### [DATA]
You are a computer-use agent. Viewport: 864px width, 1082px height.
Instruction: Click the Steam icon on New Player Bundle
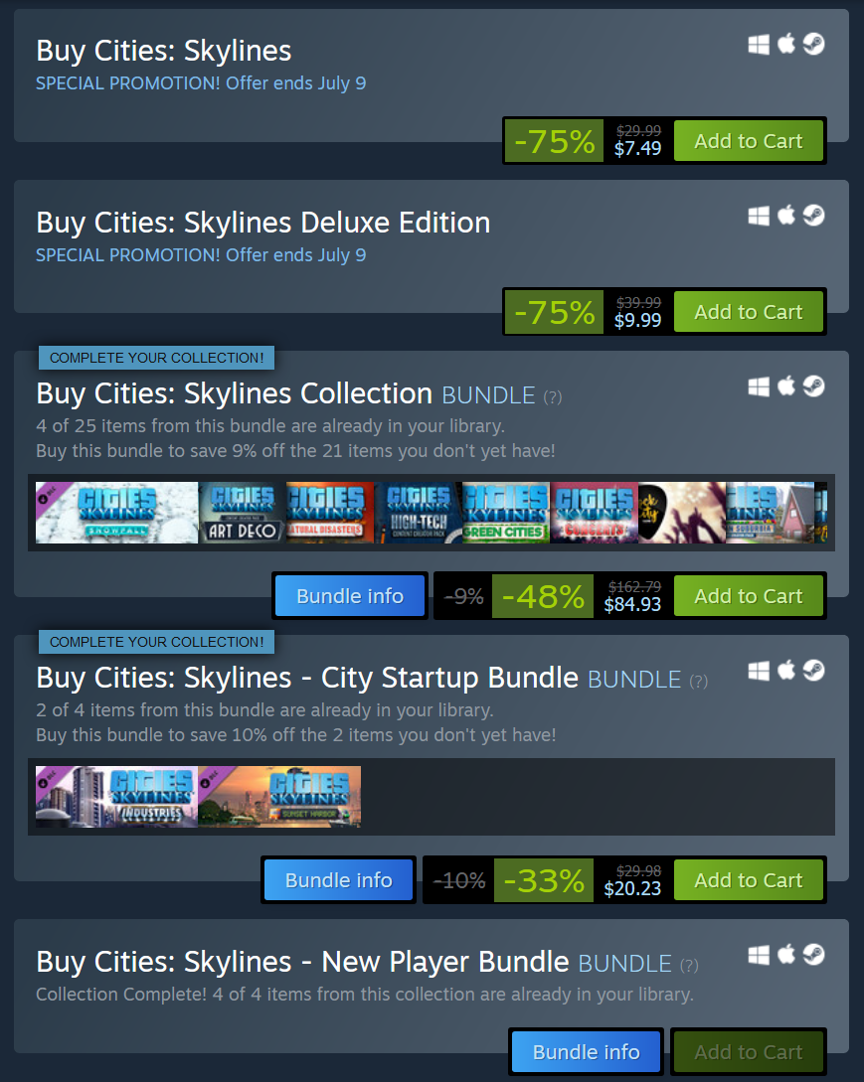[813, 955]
---
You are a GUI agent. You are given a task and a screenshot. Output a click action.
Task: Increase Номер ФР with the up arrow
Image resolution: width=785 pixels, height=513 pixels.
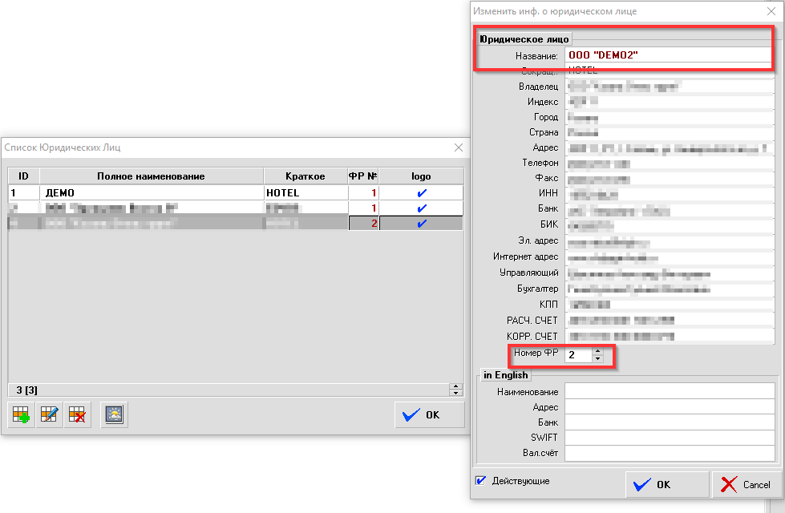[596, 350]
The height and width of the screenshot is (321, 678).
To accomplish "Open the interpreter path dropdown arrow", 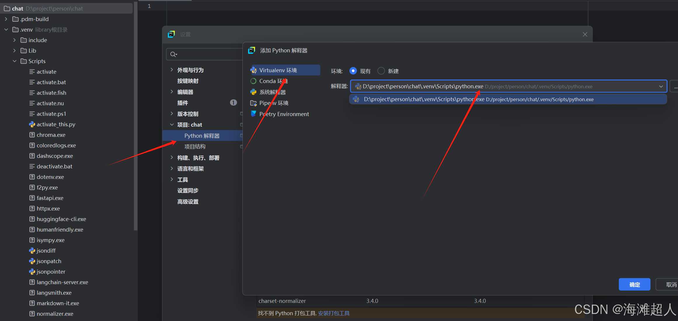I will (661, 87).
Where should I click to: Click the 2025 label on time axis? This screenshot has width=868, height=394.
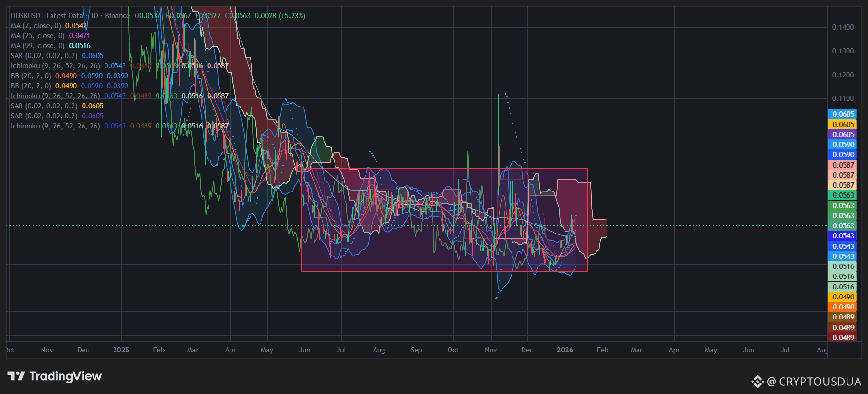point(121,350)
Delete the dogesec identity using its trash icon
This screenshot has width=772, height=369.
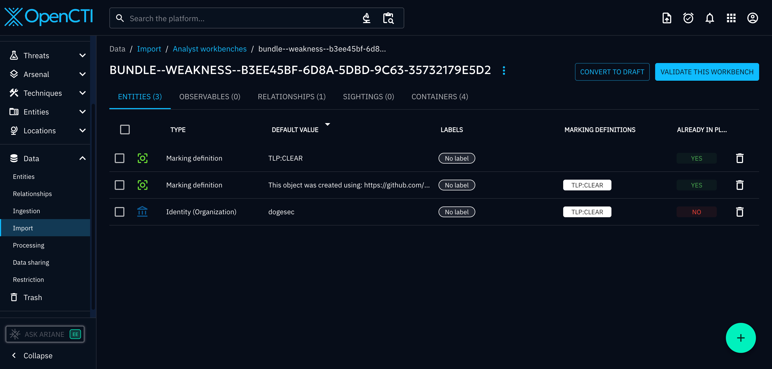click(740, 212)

### [EXERCISE BRIEF]
Pull out each line of the material above that includes the string "screenshot", and copy those lines unchanged.

### [EXERCISE SOLUTION]
You are a GUI agent. You are given a task and a screenshot. Output a click action.
The height and width of the screenshot is (321, 678).
Where should I click to: Click the 2025 label on time axis? This screenshot has width=868, height=394.
This screenshot has width=772, height=369.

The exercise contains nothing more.